▸ Task instructions
Within the records below is a range that opens at the line with "Oferta de titulaciones: 2014/2015 (598, 616)" and closes at the line with "[Αναζήτηση] (1321, 18)". Return that range word for word, both ends included, and only that range.

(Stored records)

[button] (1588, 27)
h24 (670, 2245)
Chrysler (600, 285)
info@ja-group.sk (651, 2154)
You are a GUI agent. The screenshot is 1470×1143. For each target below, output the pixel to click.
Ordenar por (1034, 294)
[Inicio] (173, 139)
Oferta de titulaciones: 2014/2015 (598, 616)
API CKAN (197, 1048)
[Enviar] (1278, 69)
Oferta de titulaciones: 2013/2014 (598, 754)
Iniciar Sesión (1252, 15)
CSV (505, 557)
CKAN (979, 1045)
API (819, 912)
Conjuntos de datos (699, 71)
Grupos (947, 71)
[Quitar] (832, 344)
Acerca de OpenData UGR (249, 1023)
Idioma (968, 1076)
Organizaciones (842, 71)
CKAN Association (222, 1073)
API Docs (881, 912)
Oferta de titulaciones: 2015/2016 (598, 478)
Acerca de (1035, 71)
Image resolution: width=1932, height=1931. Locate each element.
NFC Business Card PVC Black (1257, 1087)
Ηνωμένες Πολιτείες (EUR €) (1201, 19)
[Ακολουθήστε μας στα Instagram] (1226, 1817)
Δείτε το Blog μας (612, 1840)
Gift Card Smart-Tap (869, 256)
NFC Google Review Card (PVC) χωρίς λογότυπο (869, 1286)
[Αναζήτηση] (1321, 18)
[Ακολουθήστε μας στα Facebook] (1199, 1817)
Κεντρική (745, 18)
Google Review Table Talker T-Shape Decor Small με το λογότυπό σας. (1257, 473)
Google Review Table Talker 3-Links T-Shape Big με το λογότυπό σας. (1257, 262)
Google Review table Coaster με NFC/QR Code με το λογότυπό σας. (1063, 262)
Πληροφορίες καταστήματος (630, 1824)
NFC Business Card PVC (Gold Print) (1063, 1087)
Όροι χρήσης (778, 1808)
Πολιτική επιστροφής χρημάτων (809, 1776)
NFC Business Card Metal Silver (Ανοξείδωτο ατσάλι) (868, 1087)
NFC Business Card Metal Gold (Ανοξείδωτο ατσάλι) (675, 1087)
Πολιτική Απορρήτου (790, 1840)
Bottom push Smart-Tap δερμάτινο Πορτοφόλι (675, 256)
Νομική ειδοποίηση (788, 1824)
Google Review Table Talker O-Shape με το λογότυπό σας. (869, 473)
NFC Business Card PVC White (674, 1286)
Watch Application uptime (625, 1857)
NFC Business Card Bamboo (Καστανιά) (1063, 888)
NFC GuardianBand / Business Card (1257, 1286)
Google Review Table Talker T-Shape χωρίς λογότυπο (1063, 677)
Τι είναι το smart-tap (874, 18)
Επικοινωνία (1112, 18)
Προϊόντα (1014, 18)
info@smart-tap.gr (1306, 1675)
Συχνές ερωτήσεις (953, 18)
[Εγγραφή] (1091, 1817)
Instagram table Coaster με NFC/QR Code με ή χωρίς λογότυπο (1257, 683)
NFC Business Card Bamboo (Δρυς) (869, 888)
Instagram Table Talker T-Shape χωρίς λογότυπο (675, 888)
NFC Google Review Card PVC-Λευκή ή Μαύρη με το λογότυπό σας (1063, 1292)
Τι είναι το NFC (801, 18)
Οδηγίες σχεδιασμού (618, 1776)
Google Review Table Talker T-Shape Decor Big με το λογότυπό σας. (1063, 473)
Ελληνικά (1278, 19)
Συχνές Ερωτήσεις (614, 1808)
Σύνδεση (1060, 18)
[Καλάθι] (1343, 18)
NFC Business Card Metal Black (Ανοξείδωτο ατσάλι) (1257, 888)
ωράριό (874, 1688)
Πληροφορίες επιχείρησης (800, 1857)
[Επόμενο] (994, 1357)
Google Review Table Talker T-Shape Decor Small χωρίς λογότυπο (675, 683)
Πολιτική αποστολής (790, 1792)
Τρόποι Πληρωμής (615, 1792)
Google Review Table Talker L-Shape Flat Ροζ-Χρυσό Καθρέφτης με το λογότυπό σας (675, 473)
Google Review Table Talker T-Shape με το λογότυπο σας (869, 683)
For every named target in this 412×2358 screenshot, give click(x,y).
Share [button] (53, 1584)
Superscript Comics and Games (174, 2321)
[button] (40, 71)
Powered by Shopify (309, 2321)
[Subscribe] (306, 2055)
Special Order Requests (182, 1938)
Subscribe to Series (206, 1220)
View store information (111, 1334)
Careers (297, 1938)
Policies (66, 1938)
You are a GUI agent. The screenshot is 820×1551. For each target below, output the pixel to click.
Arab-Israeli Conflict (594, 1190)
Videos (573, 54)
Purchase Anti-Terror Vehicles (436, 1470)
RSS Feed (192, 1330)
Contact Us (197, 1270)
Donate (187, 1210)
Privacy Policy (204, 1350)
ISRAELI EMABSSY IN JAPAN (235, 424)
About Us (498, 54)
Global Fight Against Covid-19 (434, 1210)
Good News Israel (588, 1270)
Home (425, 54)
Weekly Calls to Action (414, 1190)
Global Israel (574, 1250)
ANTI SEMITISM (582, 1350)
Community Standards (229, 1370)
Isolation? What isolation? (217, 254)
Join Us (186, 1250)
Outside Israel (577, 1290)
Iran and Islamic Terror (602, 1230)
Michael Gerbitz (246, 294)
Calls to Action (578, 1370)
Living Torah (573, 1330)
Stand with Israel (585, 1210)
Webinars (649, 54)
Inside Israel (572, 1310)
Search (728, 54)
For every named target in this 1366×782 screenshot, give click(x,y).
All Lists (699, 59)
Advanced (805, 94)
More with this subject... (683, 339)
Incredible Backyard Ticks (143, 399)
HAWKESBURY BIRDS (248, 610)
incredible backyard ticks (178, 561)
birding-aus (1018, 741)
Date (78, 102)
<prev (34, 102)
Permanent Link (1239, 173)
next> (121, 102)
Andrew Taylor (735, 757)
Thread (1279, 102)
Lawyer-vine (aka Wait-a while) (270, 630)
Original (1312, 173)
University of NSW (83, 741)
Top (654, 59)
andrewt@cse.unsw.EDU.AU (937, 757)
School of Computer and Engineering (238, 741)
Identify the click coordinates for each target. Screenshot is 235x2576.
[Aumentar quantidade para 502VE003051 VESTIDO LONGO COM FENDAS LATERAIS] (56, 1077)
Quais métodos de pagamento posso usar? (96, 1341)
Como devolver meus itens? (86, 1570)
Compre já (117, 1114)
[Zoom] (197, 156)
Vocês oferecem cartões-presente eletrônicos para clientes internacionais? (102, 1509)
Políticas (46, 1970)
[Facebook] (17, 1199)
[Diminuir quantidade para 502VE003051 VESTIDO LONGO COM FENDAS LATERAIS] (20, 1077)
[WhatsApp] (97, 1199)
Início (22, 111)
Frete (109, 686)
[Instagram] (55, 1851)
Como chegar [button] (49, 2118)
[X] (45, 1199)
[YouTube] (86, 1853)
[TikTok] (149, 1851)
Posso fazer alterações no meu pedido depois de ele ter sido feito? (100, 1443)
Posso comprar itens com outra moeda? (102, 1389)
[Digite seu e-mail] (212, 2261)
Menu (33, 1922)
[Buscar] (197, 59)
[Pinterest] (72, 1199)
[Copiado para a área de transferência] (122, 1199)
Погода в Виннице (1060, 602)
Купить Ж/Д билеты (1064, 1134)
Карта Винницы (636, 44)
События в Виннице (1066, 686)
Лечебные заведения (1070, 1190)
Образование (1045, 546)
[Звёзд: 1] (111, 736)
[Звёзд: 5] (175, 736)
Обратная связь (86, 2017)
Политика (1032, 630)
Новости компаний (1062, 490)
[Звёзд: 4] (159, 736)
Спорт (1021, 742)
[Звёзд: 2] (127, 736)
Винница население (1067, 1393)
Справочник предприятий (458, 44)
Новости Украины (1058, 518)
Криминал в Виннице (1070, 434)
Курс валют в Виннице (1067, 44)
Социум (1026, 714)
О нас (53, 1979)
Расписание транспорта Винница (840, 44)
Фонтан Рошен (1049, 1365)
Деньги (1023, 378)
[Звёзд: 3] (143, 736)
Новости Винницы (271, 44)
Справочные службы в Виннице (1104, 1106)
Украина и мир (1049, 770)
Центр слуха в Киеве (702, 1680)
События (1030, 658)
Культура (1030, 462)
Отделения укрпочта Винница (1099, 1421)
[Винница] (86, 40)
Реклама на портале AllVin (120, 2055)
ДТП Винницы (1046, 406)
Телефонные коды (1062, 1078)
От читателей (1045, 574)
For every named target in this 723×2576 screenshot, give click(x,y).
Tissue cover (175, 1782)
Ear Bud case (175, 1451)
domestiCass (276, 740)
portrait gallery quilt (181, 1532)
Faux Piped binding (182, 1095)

▸ Problem solution
Oferta de titulaciones: 2014/2015 (598, 616)
API CKAN (197, 1048)
[Enviar] (1278, 69)
Oferta de titulaciones: 2013/2014 (598, 754)
Iniciar Sesión (1252, 15)
CSV (505, 557)
CKAN (979, 1045)
API (819, 912)
Conjuntos de datos (699, 71)
Grupos (947, 71)
[Quitar] (832, 344)
Acerca de OpenData UGR (249, 1023)
Idioma (968, 1076)
Organizaciones (842, 71)
CKAN Association (222, 1073)
API Docs (881, 912)
Oferta de titulaciones: 2015/2016 (598, 478)
Acerca de (1035, 71)
Image resolution: width=1932, height=1931. Locate each element.
NFC Business Card PVC Black (1257, 1087)
Ηνωμένες Πολιτείες (EUR €) (1201, 19)
[Ακολουθήστε μας στα Instagram] (1226, 1817)
Δείτε το Blog μας (612, 1840)
Gift Card Smart-Tap (869, 256)
NFC Google Review Card (PVC) χωρίς λογότυπο (869, 1286)
[Αναζήτηση] (1321, 18)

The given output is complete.